Retype every record exactly as it appears.

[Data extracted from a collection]
####
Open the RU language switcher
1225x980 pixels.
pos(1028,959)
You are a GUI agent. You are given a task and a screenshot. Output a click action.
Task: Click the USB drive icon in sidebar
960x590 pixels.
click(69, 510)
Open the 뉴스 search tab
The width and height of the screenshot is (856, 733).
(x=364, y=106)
####
■ **Exercise response**
Open the RU language switcher
1225x980 pixels.
pos(1028,959)
You are a GUI agent. You are given a task and a screenshot. Output a click action.
Task: Click the USB drive icon in sidebar
960x590 pixels.
click(69, 510)
Open the 뉴스 search tab
The width and height of the screenshot is (856, 733).
(x=364, y=106)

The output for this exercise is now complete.